**Study text**:
Model Compatibility:

  • TensorFlow and PyTorch: Models trained in TensorFlow or PyTorch can only be directly used within their respective frameworks.
  • ONNX: ONNX serves as a common exchange format, models can be transferred between TensorFlow, PyTorch, and other supported frameworks smoothly.

TensorFlow and PyTorch both are powerful deep-learning frameworks, and ONNX complements them by providing a standardized format for model interoperability. By ONNX, developers can benefit from the strengths of both frameworks while overcoming the limitations of vendor lock-in.

Some of the following features are already written in the text but it does not hurt to have all of them in one section.

Interoperability:

ONNX facilitates interoperability between different deep learning frameworks such as TensorFlow, PyTorch, and MXNet. Models trained in one of these frameworks can be exported to ONNX format and then imported into another framework without needing to rewrite or retrain the model.

**Check your understanding**:
**1.** Output everything in the ONNX text from "TensorFlow and PyTorch both" down to "retrain the model.".
**2.** Under Interoperability, which deep learning frameworks does the ONNX text name?
**3.** Does each statement agree with the ONNX text? Answer yes or no, quoting the deciding words.
(a) A model trained in PyTorch can be used directly in any framework.
(b) ONNX provides a standardized format for model interoperability.
(c) A model exported to ONNX has to be retrained before another framework can import it.

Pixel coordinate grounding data

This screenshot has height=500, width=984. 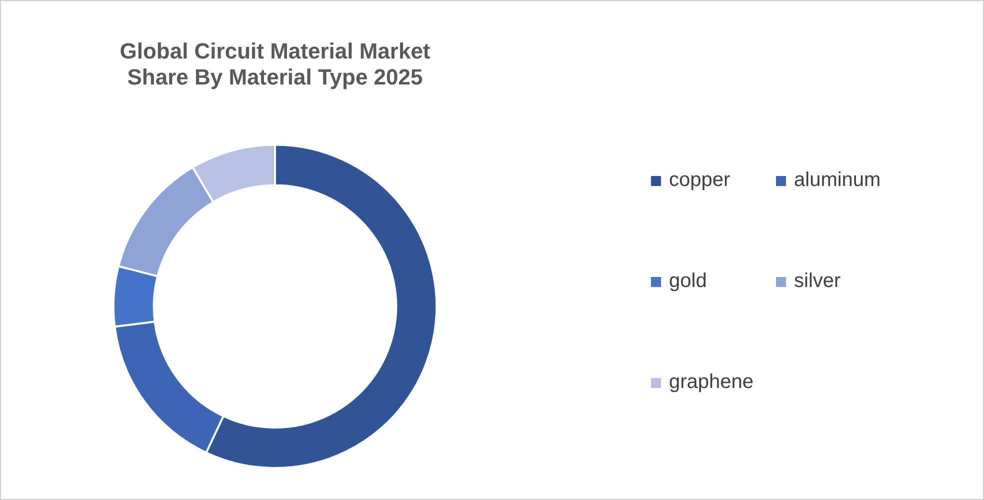 I want to click on legend-label: gold, so click(x=688, y=282).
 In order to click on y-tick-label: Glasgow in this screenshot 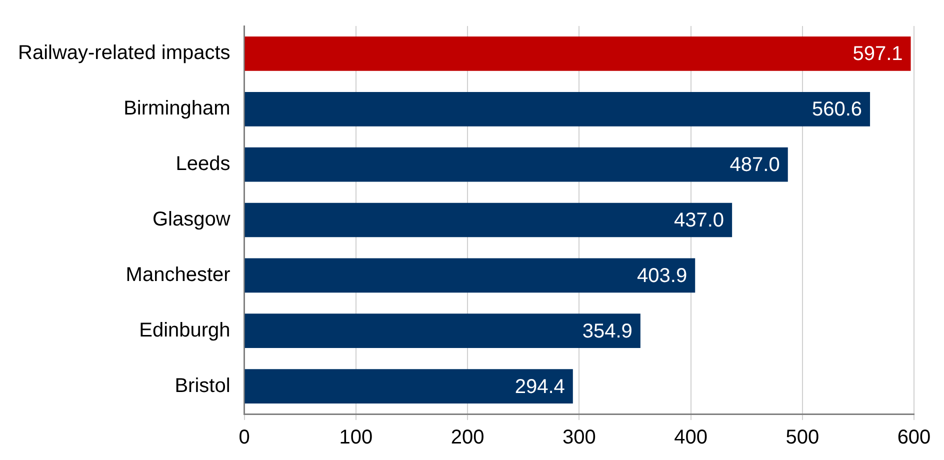, I will do `click(192, 220)`.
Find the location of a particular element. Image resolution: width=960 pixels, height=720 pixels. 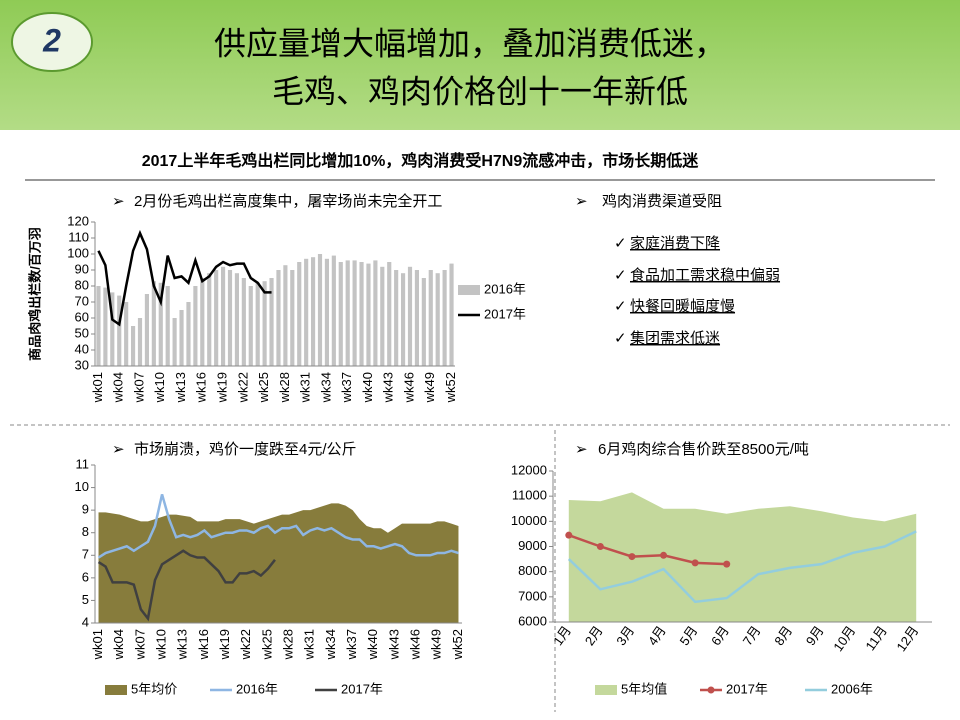

y-tick-label: 120 is located at coordinates (78, 220).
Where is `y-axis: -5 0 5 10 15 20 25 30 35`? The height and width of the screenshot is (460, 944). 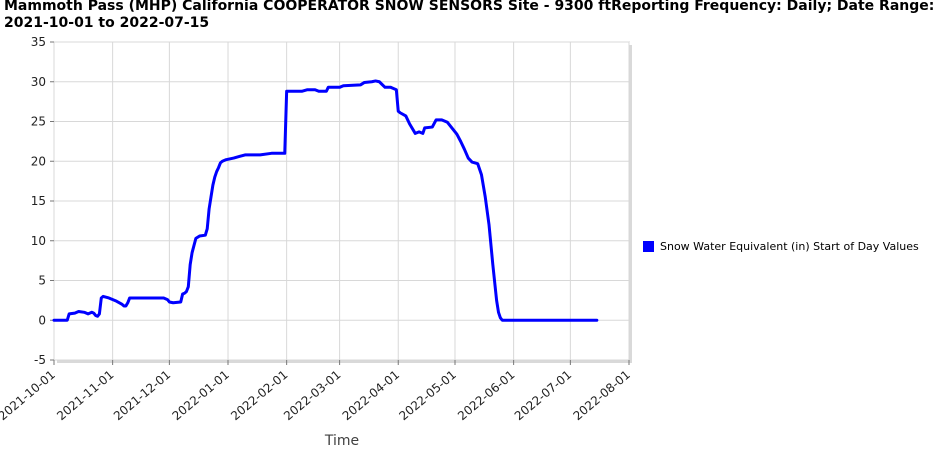 y-axis: -5 0 5 10 15 20 25 30 35 is located at coordinates (42, 201).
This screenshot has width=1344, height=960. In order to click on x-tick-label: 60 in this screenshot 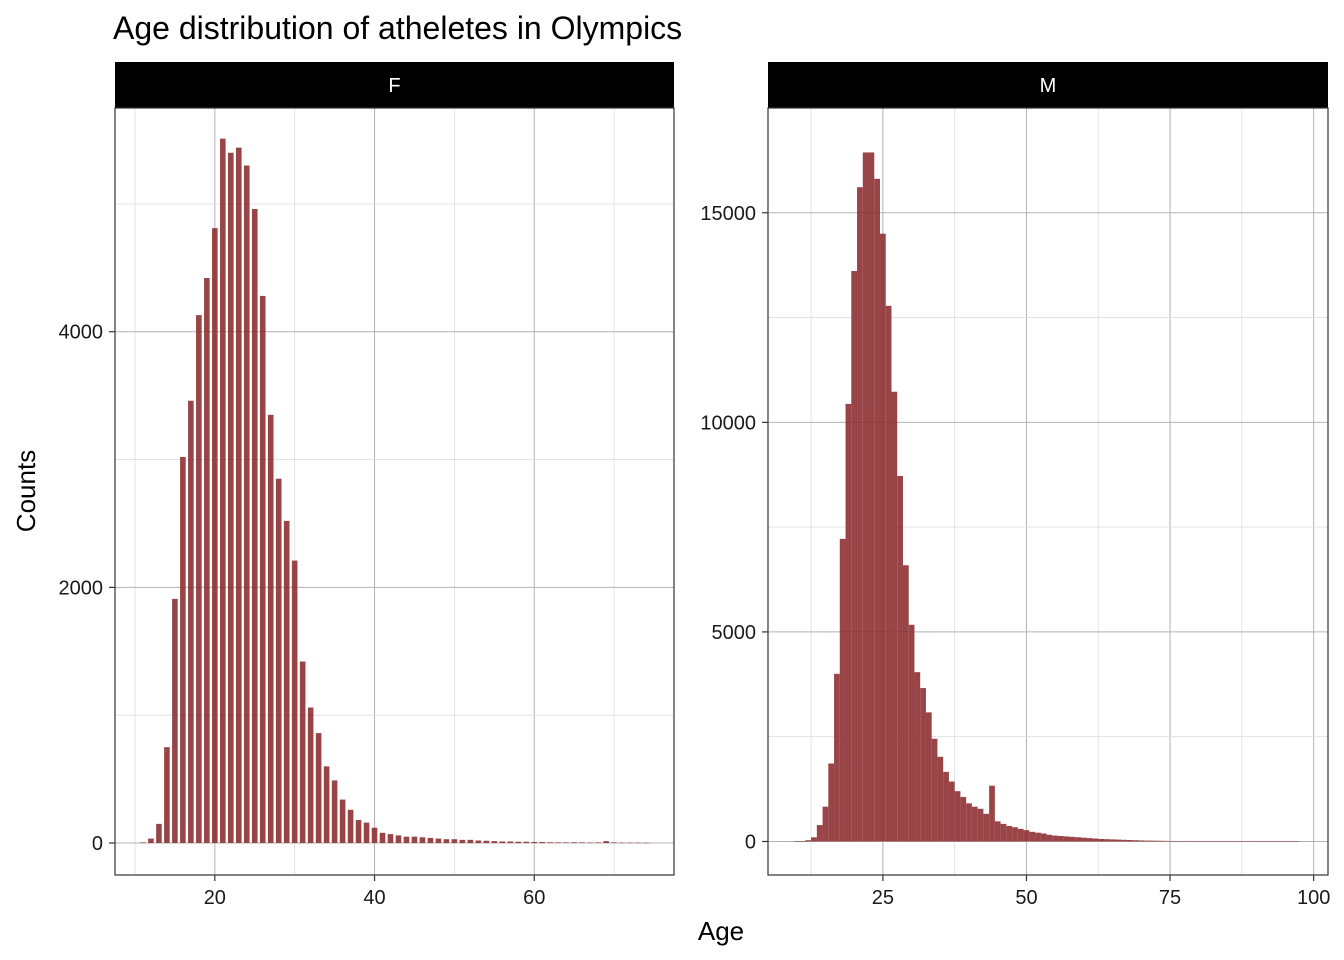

**Responses to the exercise**:
**1.**
TensorFlow and PyTorch both are powerful deep-learning frameworks, and ONNX complements them by providing a standardized format for model interoperability. By ONNX, developers can benefit from the strengths of both frameworks while overcoming the limitations of vendor lock-in.

Some of the following features are already written in the text but it does not hurt to have all of them in one section.

Interoperability:

ONNX facilitates interoperability between different deep learning frameworks such as TensorFlow, PyTorch, and MXNet. Models trained in one of these frameworks can be exported to ONNX format and then imported into another framework without needing to rewrite or retrain the model.

**2.** TensorFlow, PyTorch, and MXNet.

**3.**
(a) No: "Models trained in TensorFlow or PyTorch can only be directly used within their respective frameworks."
(b) Yes: "ONNX complements them by providing a standardized format for model interoperability."
(c) No: "without needing to rewrite or retrain the model."